We are actively looking for motivated PhD students! Get in touch with Ilya Sergey if you want to chat about research opportunities, and apply here. The next application deadline is 15 December.

Two postdoc positions are available in a joint project with Abhik Roychoudhury on automated program repair via static analysis and verification. Check out the project page for the details and get in touch!

Research Themes

Our current investigations follow the themes outlined below.

For more details on our research, check out our blog posts, projects, and recent papers.

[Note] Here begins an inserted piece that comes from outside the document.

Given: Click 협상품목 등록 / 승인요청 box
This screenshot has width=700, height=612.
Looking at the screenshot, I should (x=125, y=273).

Theme 1: Program Synthesis and Repair

Program synthesis is an emerging research and technology paradigm for automatically deriving programs from user-provided declarative specifications, thereby significantly reducing the implementation effort required for producing correct-by-construction and efficient code.

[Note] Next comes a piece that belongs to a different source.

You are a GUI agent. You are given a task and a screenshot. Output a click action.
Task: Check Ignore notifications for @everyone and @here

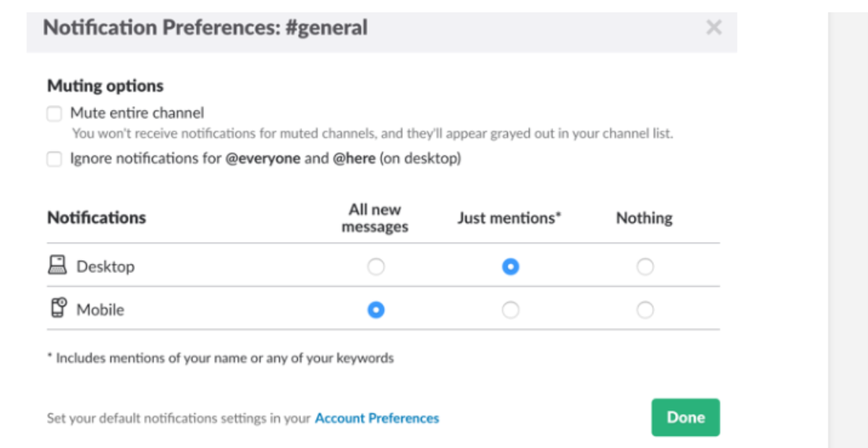(54, 159)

Our recent work explored applications of state-of-the-art techniques for analysis, verification, and deductive proofs for fast and expressive program synthesis (check out the paper on SuSLik, and on the grand challenges in deductive synthesis of program with pointers) and for program repair. Our long-term agenda involves synthesis of correct concurrent and distributed programs by adopting our work on static analysis and logical foundations for reasoning about concurrent and distributed systems.

Theme 2: Trustworthy Distributed Systems

It is hard to overstate the significance and ubiquity of distributed services in many aspects of modern life, such as health care, online commerce, transportation, entertainment and cloud-based applications. Given the importance of distributed software and its complexity, it is vital in industry to have a rigorous verification methodology for establishing its correctness properties, ensuring that, once a distributed system is up and running, it will never go wrong and will eventually complete its goals.

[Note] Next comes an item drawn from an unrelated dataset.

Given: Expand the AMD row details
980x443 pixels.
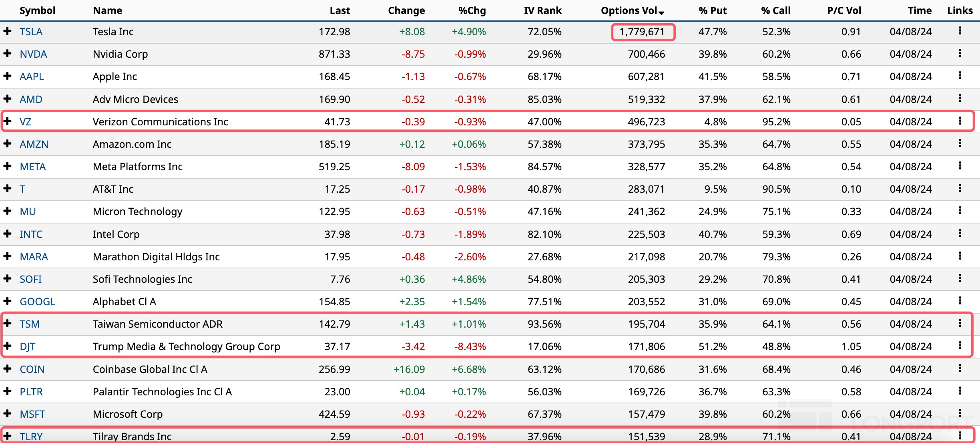Looking at the screenshot, I should (7, 99).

Our recent work has established logical foundations for compositional verification of complex distributed protocols using a proof assistant. We have also produced the first mechanically verified proof of safety of Nakamoto consensus. Our ongoing work builds libraries and techniques for mechanised reasoning about probabilistic properties of distributed protocols and data structures employed by them. In particular, we have produced the first mechanised proof of the false-positive ratio for Bloom filters (see this blog post for more details).

Theme 3: Languages for Distributed Programming

In this line of research we apply core PL techniques, such as semantics, type systems, and abstract interpretation, for building safe and secure decentralised applications.

For instance, in our recent work, inspired by the verification ideas from Theme 2, we have developed a library for compositional construction of distributed protocols, allowing their modular testing and model-checking. By reflecting on the analogy between design principles of secure smart contracts (a particularly prominent class of decentralised applications) and concurrent software (also see the related ACSAC'18 and ISSTA'19 papers), in collaboration with industry partners we have developed Scilla, a functional smart contract language with strong safety guarantees. We have also developed a set of efficient compilation techniques for Scilla as well as a Coq-powered verification methodology for it.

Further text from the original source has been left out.